> [GIVEN PASSAGE]
########

Zero-knowledge proofs with soundness, completness and zero-knowledge enable a prover to convince a verifier that a witness validates successfully a predicate without giving any information about the witness and without the verifier being able to extract the witness from the commitment C. Such kind of functionalities are useful in ecash,evoting,anonymous credentials, etc. In an abstract way the sender wants to convince a set of parties that he knows how to open the commitment and also that the commitment entails a message with specific properties.
So a Zero-Knowledge proof can be seen as an extension of a commitment scheme but without giving the opportunity ever to the receiver to open the commitment and with allowing the receiver to verify a statement-predicate.
If we work in a public key setting with DLP as the hardness assumption such as ElGamal then the sender without giving the key to the untrusted verifier can provide proofs of zero-knowledge that the encrypted values does contain a value that follows some properties, using Schnnor or Pedersen protocols as a building block.

########

(Data records)
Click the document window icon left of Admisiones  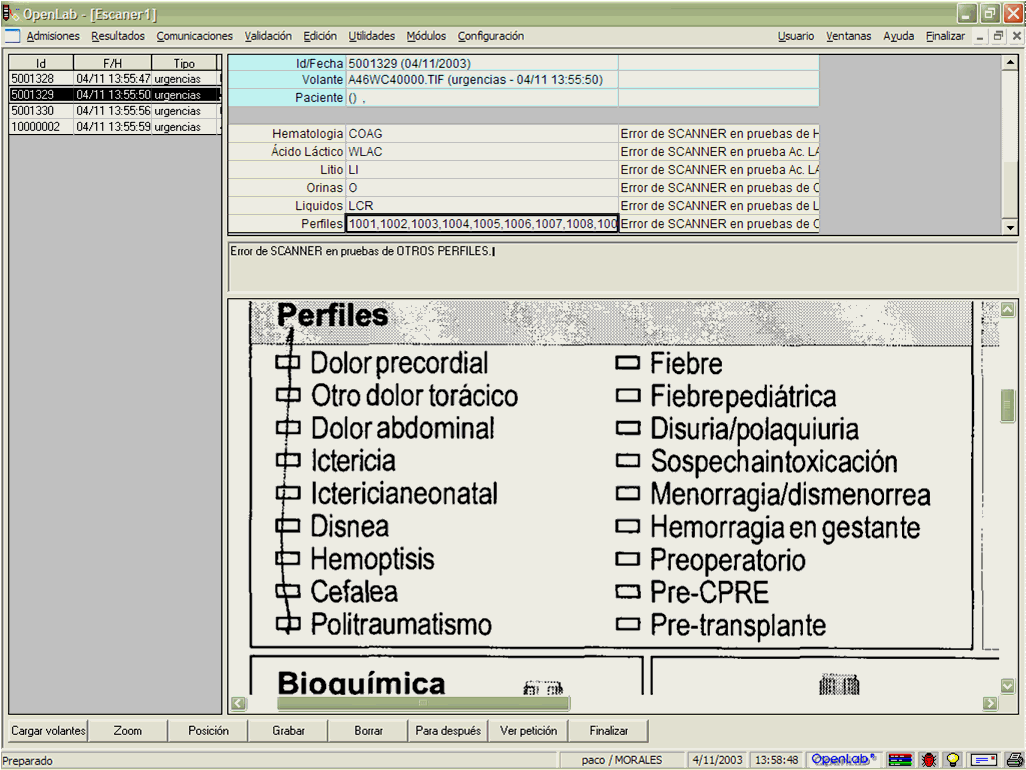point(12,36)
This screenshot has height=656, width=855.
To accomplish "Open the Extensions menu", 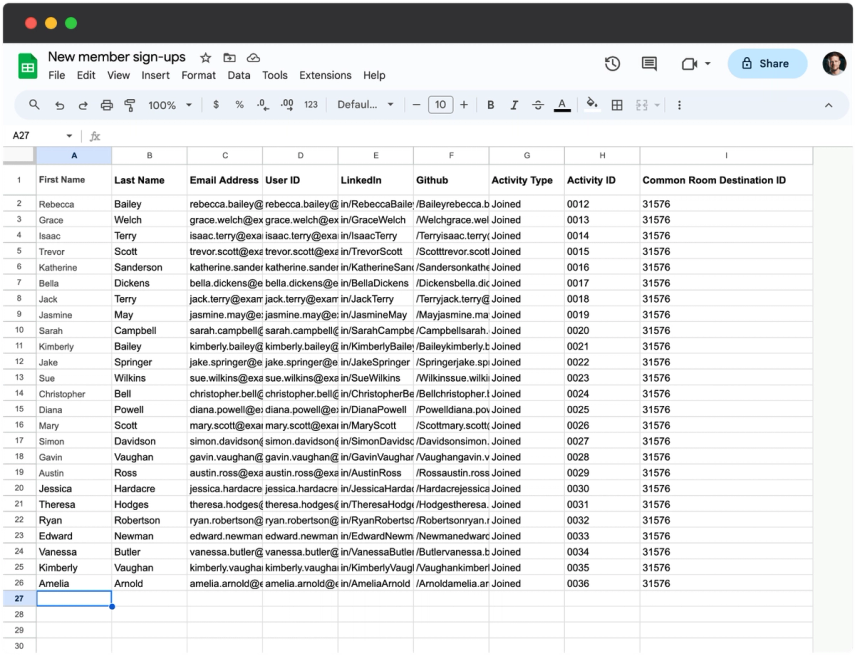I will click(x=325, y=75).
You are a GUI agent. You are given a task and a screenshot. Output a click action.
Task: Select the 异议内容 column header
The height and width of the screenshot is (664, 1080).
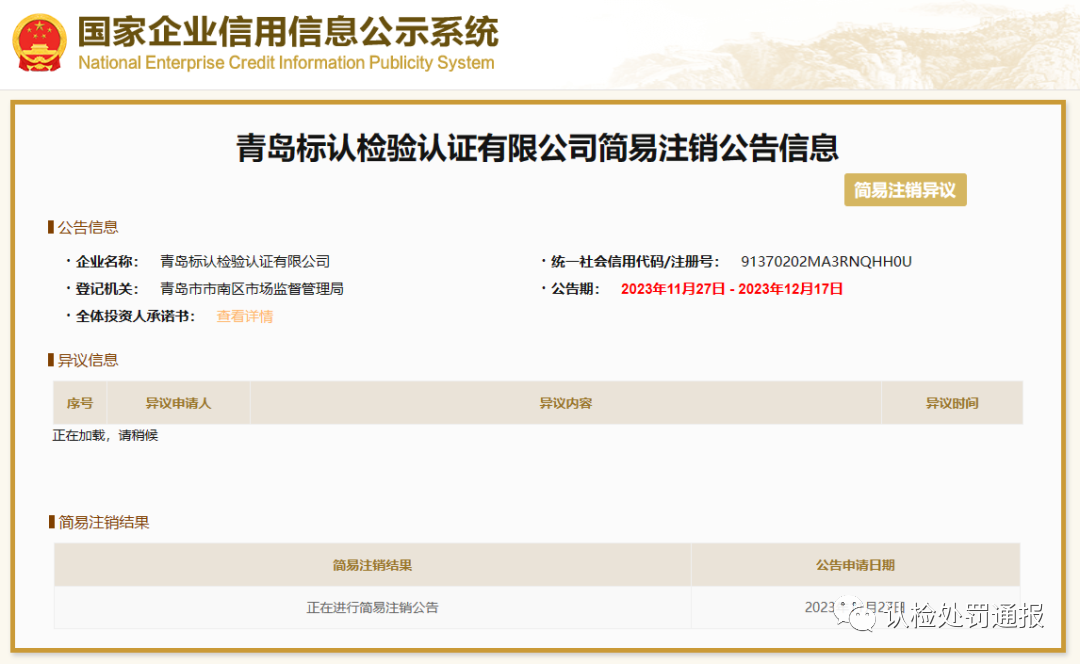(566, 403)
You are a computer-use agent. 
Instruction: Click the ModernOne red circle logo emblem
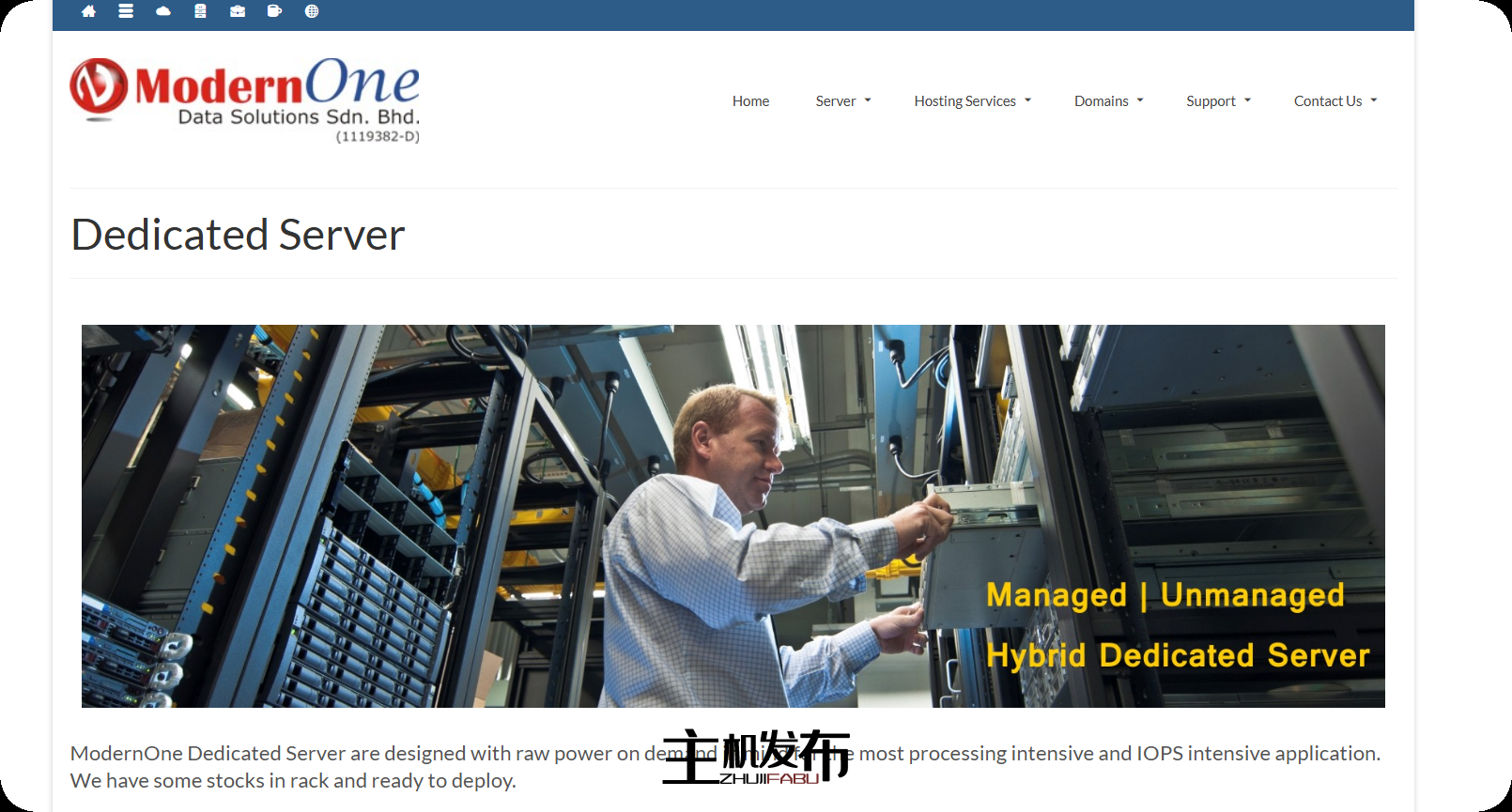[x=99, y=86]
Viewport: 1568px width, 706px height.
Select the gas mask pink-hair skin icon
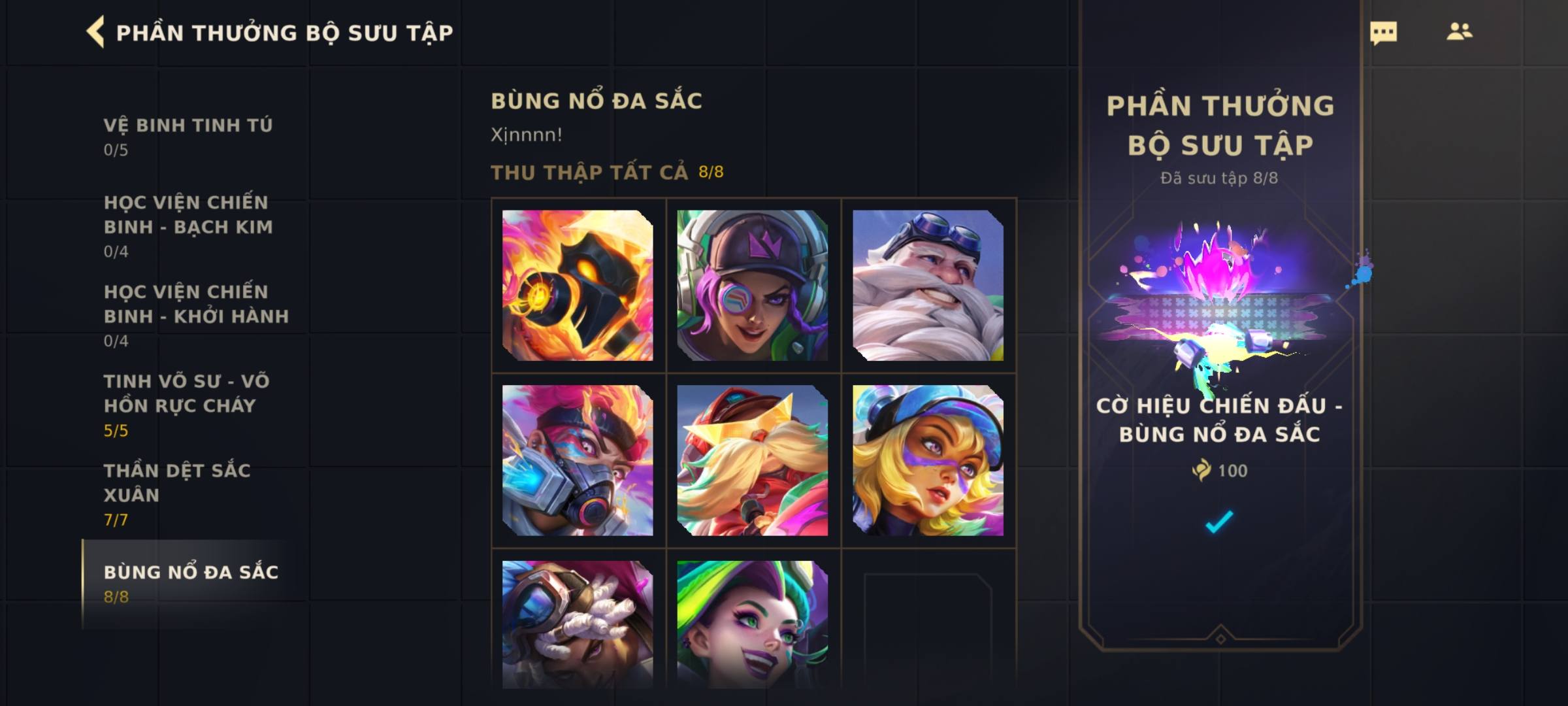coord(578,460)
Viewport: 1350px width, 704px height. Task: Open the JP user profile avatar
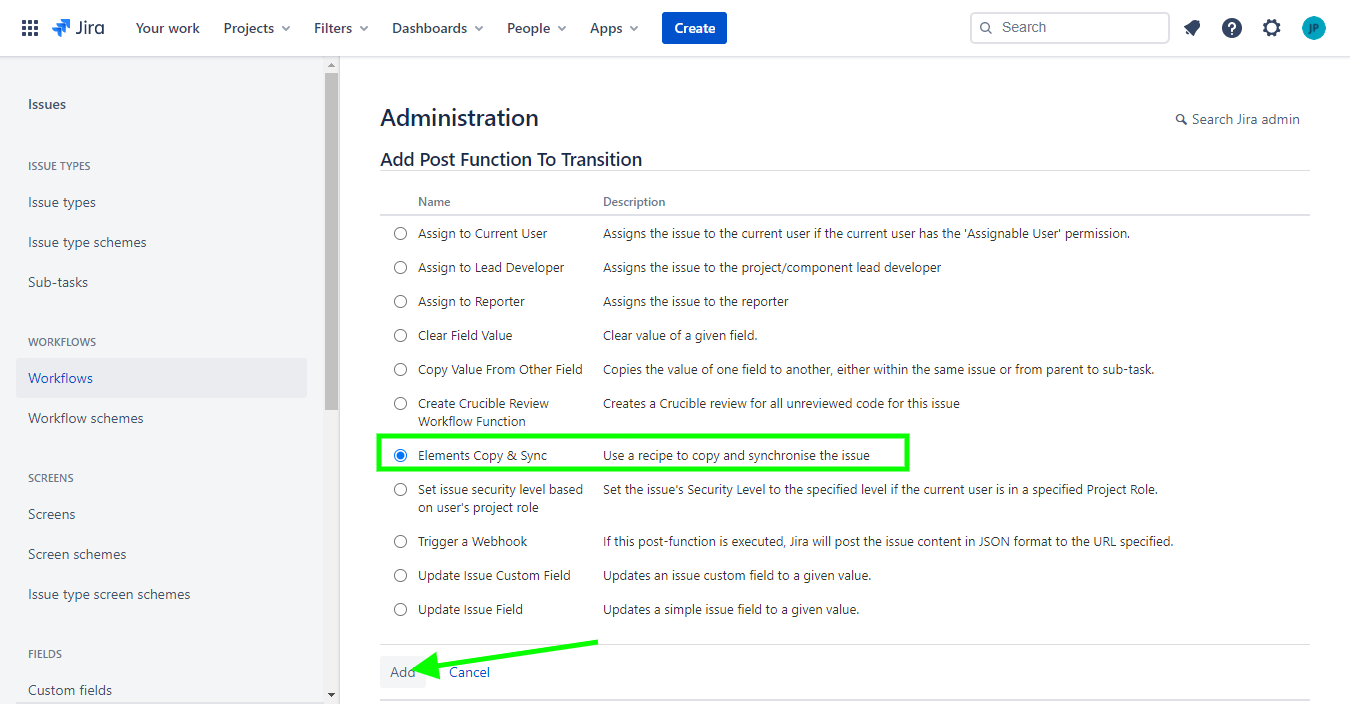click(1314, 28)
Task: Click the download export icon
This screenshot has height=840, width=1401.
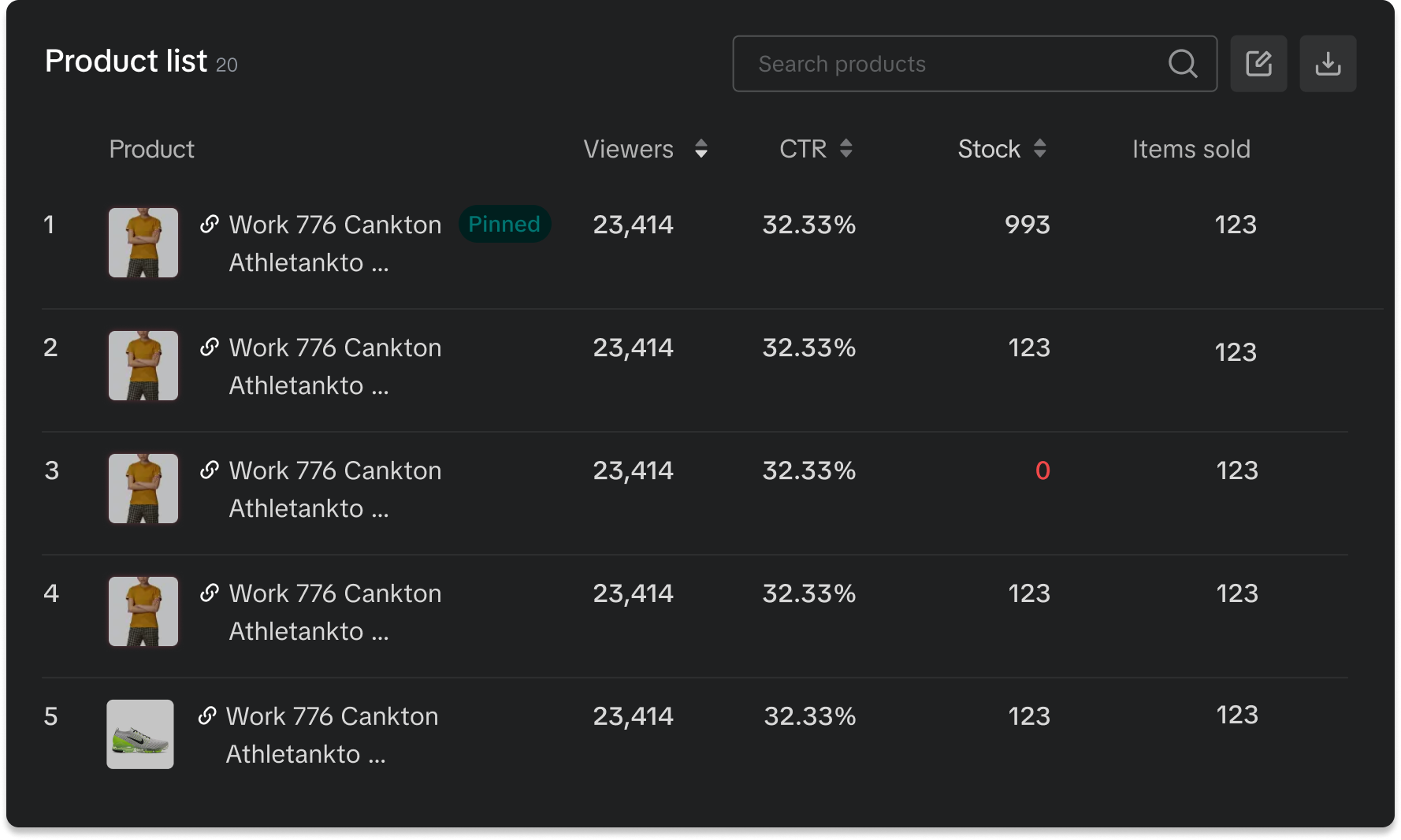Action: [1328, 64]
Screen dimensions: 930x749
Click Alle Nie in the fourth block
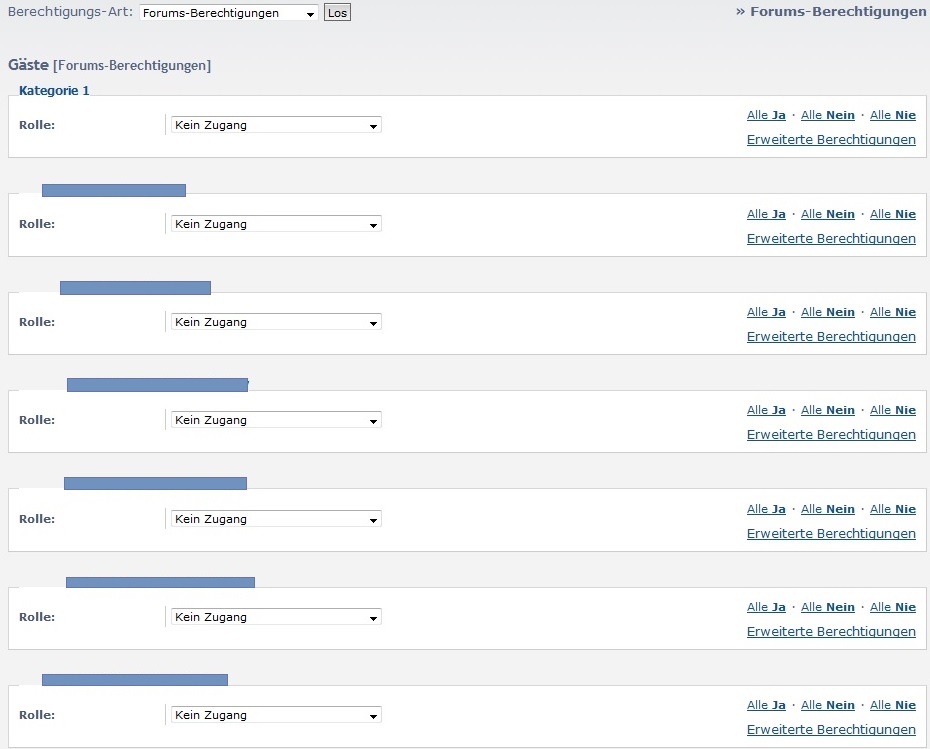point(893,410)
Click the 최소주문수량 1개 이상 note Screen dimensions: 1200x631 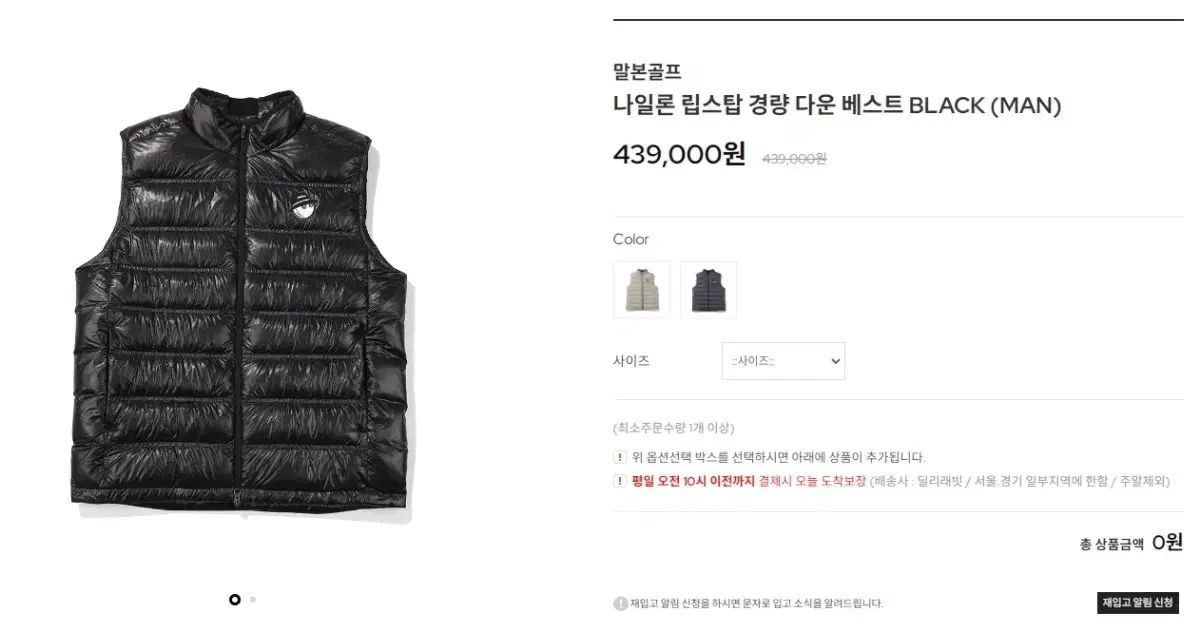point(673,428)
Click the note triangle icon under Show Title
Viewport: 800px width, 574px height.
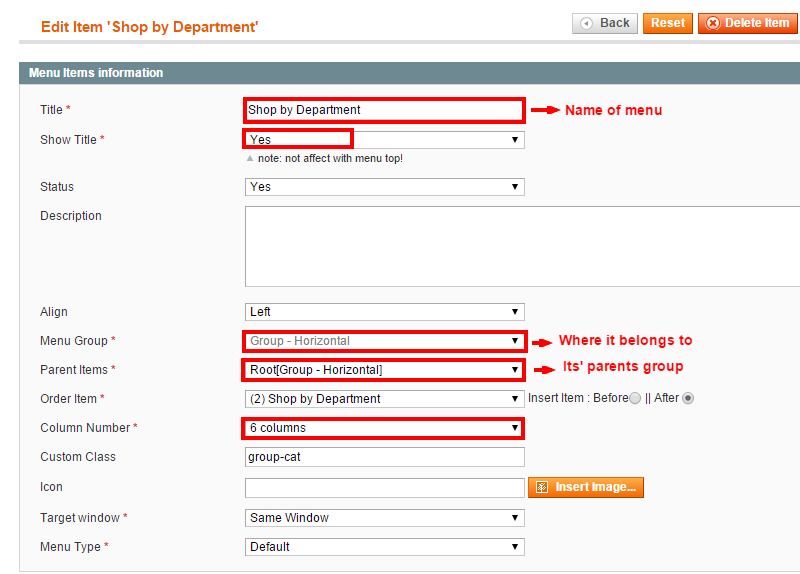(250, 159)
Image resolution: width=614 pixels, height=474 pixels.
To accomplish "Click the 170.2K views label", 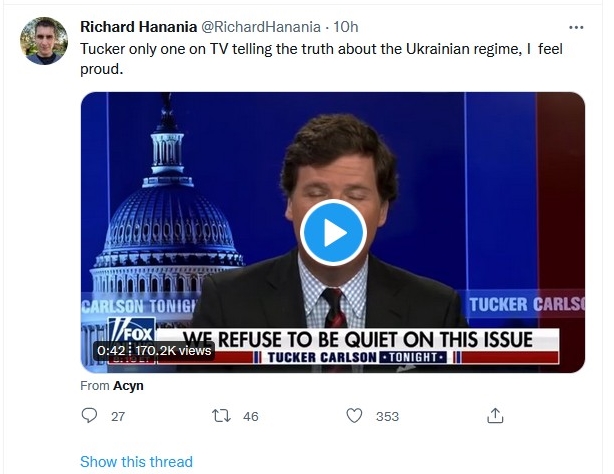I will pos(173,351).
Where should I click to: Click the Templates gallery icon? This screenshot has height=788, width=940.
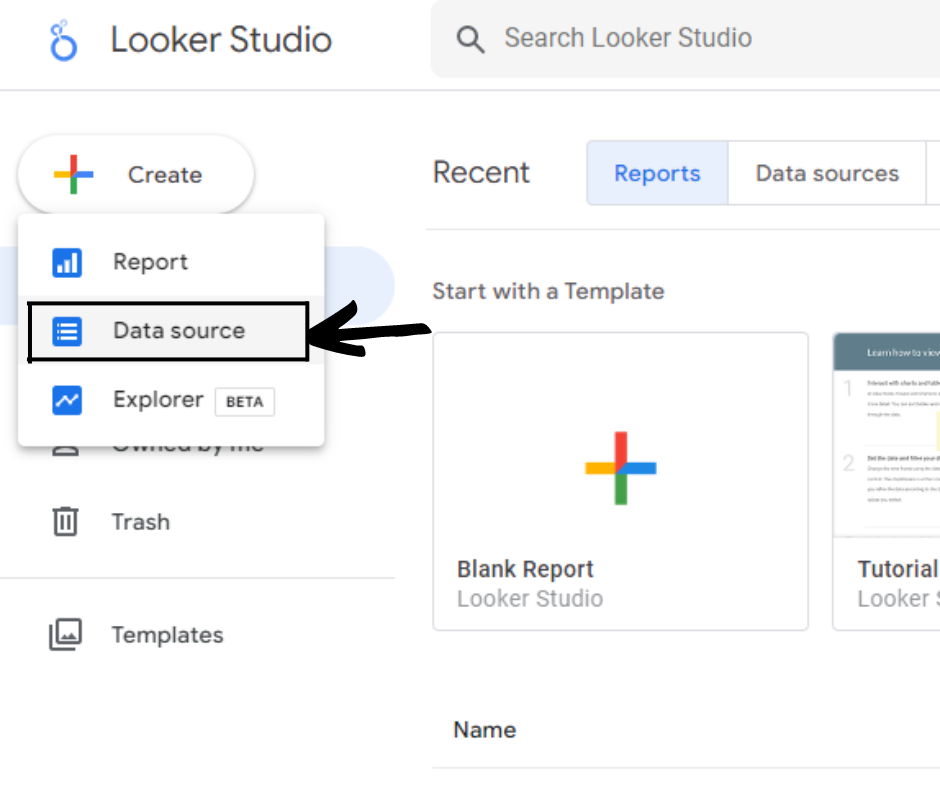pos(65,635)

########

> [YOUR TASK]
Reproduce the passage on zero-knowledge proofs word for word, from start to finish. These rows were taken from a different source than the passage.

> [OUTPUT BELOW]
Zero-knowledge proofs with soundness, completness and zero-knowledge enable a prover to convince a verifier that a witness validates successfully a predicate without giving any information about the witness and without the verifier being able to extract the witness from the commitment C. Such kind of functionalities are useful in ecash,evoting,anonymous credentials, etc. In an abstract way the sender wants to convince a set of parties that he knows how to open the commitment and also that the commitment entails a message with specific properties.
So a Zero-Knowledge proof can be seen as an extension of a commitment scheme but without giving the opportunity ever to the receiver to open the commitment and with allowing the receiver to verify a statement-predicate.
If we work in a public key setting with DLP as the hardness assumption such as ElGamal then the sender without giving the key to the untrusted verifier can provide proofs of zero-knowledge that the encrypted values does contain a value that follows some properties, using Schnnor or Pedersen protocols as a building block.